Rightwingers like Sykes and Esenberg like to assert Obama's "Farrakhan problem" is not going away. Probably not, because this invented problem is going to be thrown out by these hacks and others until election day.

But McCain's actual Hagee problem is the tip of the iceberg. The fact is, Hagee's views are hardly unique in the base of the Christian right. Hatred of the Catholic Church, i.e., the whore of Babylon, in particular is rife.

It's a reality that politically convenient papists like Patrick McIlheran, Charlie Sykes and John McAdams like to ignore, instead getting up in arms about bloggers for a Democratic candidate who've said unkind things about Catholicism. And while moderate Republicans like the Recess Supervisor like to think a McCain candidacy could pave he way for the GOP to offload the religious right (or the religious right to split off) that's apparently not McCain's plan.

Give Catholic haters a seat at the table -- Vote McCain!

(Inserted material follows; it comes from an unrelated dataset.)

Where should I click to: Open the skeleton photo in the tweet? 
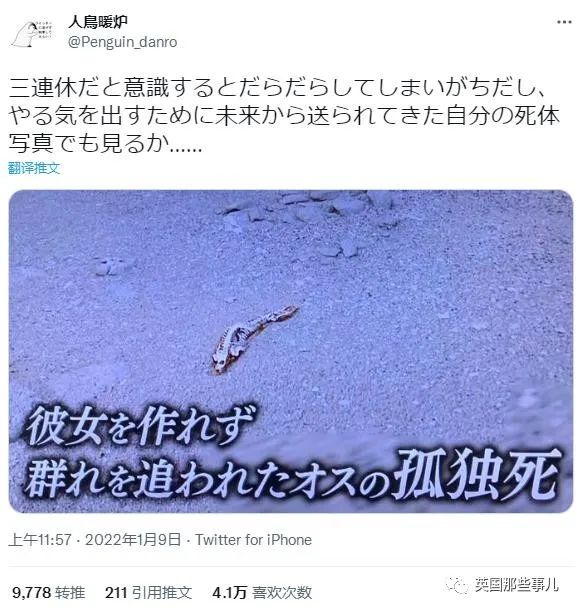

Clarification: Post edited to make clear Hagee isn't so much an anti-Semite as a simple guy who wants to bring about a war that would destroy Israel...apparently in fulfillment of the scriptures.

February 22, 2008

MU Law prof/blogger Esenberg engages in politics of division and scapegoating

The Brawler was surprised and disappointed by Rick "Shark and Shepherd" Esenberg's article "Making Wisconsin the Health Care Migration Capital" in the latest issue of the WPRI's house organ, Wisconsin Interest.

He was surprised because when Esenberg made his central point on his blog -- that, if enacted,  Healthy Wisconsin would be a magnet for sick folks across the country -- it was shot down by Seth Zlotocha. Zlotocha effectively noted that BadgerCare already picked up the costs for kids of low-income parents -- and had not caused a massive influx of health care chiselers.

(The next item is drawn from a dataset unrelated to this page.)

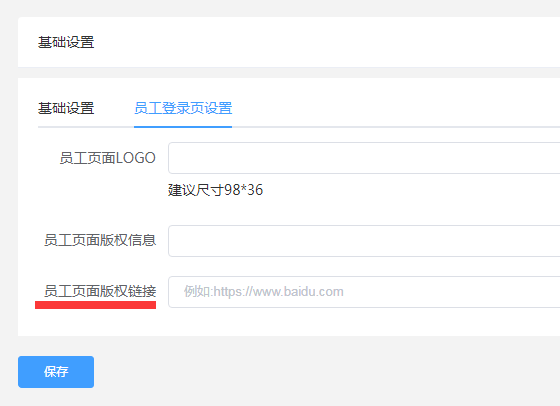Click the 员工页面版权链接 label
The height and width of the screenshot is (406, 560).
coord(100,291)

The Brawler was disappointed because in his piece Esenberg says this:

Wisconsin was once a welfare magnet, drawing people from states where benefits were, at the very most, several hundreds dollars per month lower than they were here. The stakes are much larger here as we run the risk of becoming a magnet for those who are likely to incur tens or hundreds of thousands of dollars in health care costs.

The Brawler was disappointed with this because there is no proof -- none -- that Wisconsin's welfare benefits were a magnet for poor people from other states. It was a fine bit of race baiting by Tommy Thompson. But there was no evidence that welfare benefits played any role in attracting people to Wisconsin.

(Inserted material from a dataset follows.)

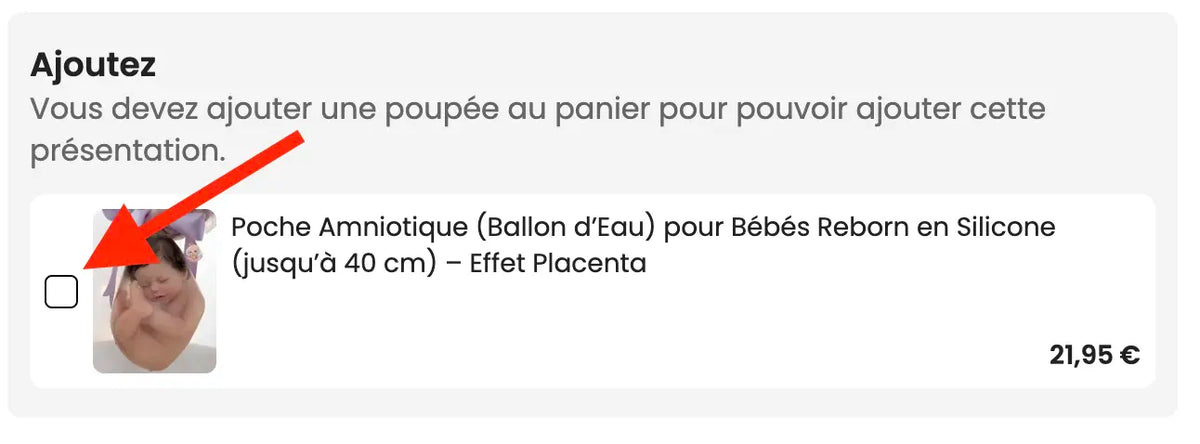Click the word "présentation."
1200x444 pixels.
tap(127, 151)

From the 2/5/89 Los Angeles Times:

A study commissioned by the state three years ago concluded that, by and large, the answer was "no." Paul Voss, a University of Wisconsin demographer who authored the report, said interviews with thousands of newly arrived welfare recipients found that the overwhelming reasons most gave for moving were to be near family and friends. "Lowering welfare benefits is not going to make much of a dent in the flood of migrants," Voss predicted.

How little evidence was there that welfare bennies were drawing people to Wisconsin? So little that even the WPRI could insinuate, but it couldn't assert, a connection:

From the same story:

However, a recent study by the Wisconsin Policy Research Institute, a Milwaukee-based conservative think tank, hints that the answer may be "yes." According to the report, which analyzed three years of residency data for welfare applicants, newcomers accounted for 29% of all newly opened AFDC cases statewide and 43% of all the new cases in the Milwaukee area and other counties close to Illinois.

John Wahner, one of the authors, cautioned that his report made no attempt to conclude why welfare recipients were flocking here. Still, Wahner, a former Democratic leader in the state Assembly and until recently head of the Milwaukee County Department of Health and Human Services, said the study raised "disturbing" questions.

"I think it's honest to ask whether in addition to coping with our own poor, do we really have to be responsible for everybody who comes up the interstate," he said.

It's disappointing Esenberg would make this sort of unsubstantiated claim. You expect it from Sykes. You expect a little more from the Shark.

It's even more disappointing given that the Shark is one of the few conservative voices who actually engages in the issue of poverty and he passes along this bunk.